Begin Records provided

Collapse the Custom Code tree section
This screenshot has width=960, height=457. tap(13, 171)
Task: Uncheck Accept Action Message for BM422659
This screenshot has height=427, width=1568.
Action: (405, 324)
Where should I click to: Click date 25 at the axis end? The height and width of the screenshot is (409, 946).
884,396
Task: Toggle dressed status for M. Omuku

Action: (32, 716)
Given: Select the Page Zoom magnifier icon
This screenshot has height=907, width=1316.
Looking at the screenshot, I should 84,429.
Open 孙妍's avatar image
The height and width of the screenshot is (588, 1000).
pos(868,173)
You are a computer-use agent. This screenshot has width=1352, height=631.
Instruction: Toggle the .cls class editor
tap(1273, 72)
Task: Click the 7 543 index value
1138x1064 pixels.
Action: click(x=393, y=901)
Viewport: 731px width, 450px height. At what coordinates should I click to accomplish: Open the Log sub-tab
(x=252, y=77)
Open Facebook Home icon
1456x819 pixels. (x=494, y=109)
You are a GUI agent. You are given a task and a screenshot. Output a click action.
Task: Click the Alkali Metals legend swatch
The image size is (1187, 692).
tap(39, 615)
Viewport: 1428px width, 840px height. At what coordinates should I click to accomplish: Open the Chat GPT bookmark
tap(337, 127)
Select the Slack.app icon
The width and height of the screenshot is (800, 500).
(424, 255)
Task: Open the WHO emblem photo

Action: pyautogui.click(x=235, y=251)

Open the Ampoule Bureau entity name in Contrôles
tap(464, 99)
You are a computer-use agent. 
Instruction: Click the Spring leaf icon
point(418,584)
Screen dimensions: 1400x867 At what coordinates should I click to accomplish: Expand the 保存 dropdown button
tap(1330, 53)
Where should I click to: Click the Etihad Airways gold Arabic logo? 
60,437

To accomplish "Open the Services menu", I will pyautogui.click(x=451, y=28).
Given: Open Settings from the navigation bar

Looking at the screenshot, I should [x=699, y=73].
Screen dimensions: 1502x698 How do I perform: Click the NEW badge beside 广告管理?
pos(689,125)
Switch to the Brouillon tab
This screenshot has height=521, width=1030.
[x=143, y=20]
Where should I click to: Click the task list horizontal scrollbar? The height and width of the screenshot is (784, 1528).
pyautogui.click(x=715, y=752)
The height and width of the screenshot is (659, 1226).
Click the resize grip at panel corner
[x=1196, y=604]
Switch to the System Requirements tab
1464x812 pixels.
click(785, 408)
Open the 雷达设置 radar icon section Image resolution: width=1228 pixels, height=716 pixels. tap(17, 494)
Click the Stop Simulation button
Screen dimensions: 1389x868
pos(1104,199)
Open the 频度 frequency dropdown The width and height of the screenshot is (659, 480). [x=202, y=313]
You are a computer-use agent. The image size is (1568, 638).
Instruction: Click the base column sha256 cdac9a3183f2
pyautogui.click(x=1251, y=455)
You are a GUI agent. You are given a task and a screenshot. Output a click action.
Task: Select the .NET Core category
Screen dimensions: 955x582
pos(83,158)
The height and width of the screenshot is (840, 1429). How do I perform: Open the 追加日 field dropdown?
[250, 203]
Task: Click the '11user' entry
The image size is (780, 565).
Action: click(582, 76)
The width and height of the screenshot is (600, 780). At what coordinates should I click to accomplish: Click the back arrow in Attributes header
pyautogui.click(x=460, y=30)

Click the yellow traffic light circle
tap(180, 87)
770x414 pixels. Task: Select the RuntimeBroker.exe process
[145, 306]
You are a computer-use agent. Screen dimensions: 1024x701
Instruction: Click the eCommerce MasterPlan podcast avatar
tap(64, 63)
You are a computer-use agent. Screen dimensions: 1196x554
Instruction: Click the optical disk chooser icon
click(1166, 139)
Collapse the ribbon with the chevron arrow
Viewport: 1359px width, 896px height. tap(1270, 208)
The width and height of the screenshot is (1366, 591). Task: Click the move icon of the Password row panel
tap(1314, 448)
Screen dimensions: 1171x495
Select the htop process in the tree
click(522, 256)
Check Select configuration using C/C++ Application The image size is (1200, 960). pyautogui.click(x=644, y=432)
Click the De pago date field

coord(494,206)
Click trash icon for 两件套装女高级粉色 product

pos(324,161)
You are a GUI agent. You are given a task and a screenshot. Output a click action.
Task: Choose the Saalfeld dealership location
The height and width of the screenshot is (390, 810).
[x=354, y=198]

End Records provided

◆ Stated goal:
Revise the lines above, putting "Erfurt" wherever "Saalfeld" appears and leaving the rest untouched.

◆ Solution to this exercise:
Collapse the Custom Code tree section
This screenshot has width=960, height=457. tap(13, 171)
Task: Uncheck Accept Action Message for BM422659
This screenshot has height=427, width=1568.
Action: (405, 324)
Where should I click to: Click date 25 at the axis end? The height and width of the screenshot is (409, 946).
884,396
Task: Toggle dressed status for M. Omuku

Action: (32, 716)
Given: Select the Page Zoom magnifier icon
This screenshot has height=907, width=1316.
Looking at the screenshot, I should 84,429.
Open 孙妍's avatar image
The height and width of the screenshot is (588, 1000).
pos(868,173)
You are a computer-use agent. This screenshot has width=1352, height=631.
Instruction: Toggle the .cls class editor
tap(1273, 72)
Task: Click the 7 543 index value
1138x1064 pixels.
Action: click(x=393, y=901)
Viewport: 731px width, 450px height. At what coordinates should I click to accomplish: Open the Log sub-tab
(x=252, y=77)
Open Facebook Home icon
1456x819 pixels. (x=494, y=109)
You are a GUI agent. You are given a task and a screenshot. Output a click action.
Task: Click the Alkali Metals legend swatch
The image size is (1187, 692).
tap(39, 615)
Viewport: 1428px width, 840px height. At what coordinates should I click to accomplish: Open the Chat GPT bookmark
tap(337, 127)
Select the Slack.app icon
The width and height of the screenshot is (800, 500).
(424, 255)
Task: Open the WHO emblem photo

Action: pyautogui.click(x=235, y=251)

Open the Ampoule Bureau entity name in Contrôles
tap(464, 99)
You are a computer-use agent. 
Instruction: Click the Spring leaf icon
point(418,584)
Screen dimensions: 1400x867 At what coordinates should I click to accomplish: Expand the 保存 dropdown button
tap(1330, 53)
Where should I click to: Click the Etihad Airways gold Arabic logo? 
60,437

To accomplish "Open the Services menu", I will pyautogui.click(x=451, y=28).
Given: Open Settings from the navigation bar

Looking at the screenshot, I should [x=699, y=73].
Screen dimensions: 1502x698 How do I perform: Click the NEW badge beside 广告管理?
pos(689,125)
Switch to the Brouillon tab
This screenshot has height=521, width=1030.
[x=143, y=20]
Where should I click to: Click the task list horizontal scrollbar? The height and width of the screenshot is (784, 1528).
pyautogui.click(x=715, y=752)
The height and width of the screenshot is (659, 1226).
Click the resize grip at panel corner
[x=1196, y=604]
Switch to the System Requirements tab
1464x812 pixels.
click(785, 408)
Open the 雷达设置 radar icon section Image resolution: width=1228 pixels, height=716 pixels. tap(17, 494)
Click the Stop Simulation button
Screen dimensions: 1389x868
pos(1104,199)
Open the 频度 frequency dropdown The width and height of the screenshot is (659, 480). [x=202, y=313]
You are a computer-use agent. The image size is (1568, 638).
Instruction: Click the base column sha256 cdac9a3183f2
pyautogui.click(x=1251, y=455)
You are a GUI agent. You are given a task and a screenshot. Output a click action.
Task: Select the .NET Core category
Screen dimensions: 955x582
pos(83,158)
The height and width of the screenshot is (840, 1429). How do I perform: Open the 追加日 field dropdown?
[250, 203]
Task: Click the '11user' entry
The image size is (780, 565).
Action: click(582, 76)
The width and height of the screenshot is (600, 780). At what coordinates should I click to accomplish: Click the back arrow in Attributes header
pyautogui.click(x=460, y=30)

Click the yellow traffic light circle
tap(180, 87)
770x414 pixels. Task: Select the RuntimeBroker.exe process
[145, 306]
You are a computer-use agent. Screen dimensions: 1024x701
Instruction: Click the eCommerce MasterPlan podcast avatar
tap(64, 63)
You are a computer-use agent. Screen dimensions: 1196x554
Instruction: Click the optical disk chooser icon
click(1166, 139)
Collapse the ribbon with the chevron arrow
Viewport: 1359px width, 896px height. tap(1270, 208)
The width and height of the screenshot is (1366, 591). Task: Click the move icon of the Password row panel
tap(1314, 448)
Screen dimensions: 1171x495
Select the htop process in the tree
click(522, 256)
Check Select configuration using C/C++ Application The image size is (1200, 960). pyautogui.click(x=644, y=432)
Click the De pago date field

coord(494,206)
Click trash icon for 两件套装女高级粉色 product

pos(324,161)
You are a GUI agent. You are given a task and a screenshot. Output a click action.
Task: Choose the Erfurt dealership location
The height and width of the screenshot is (390, 810).
[x=354, y=198]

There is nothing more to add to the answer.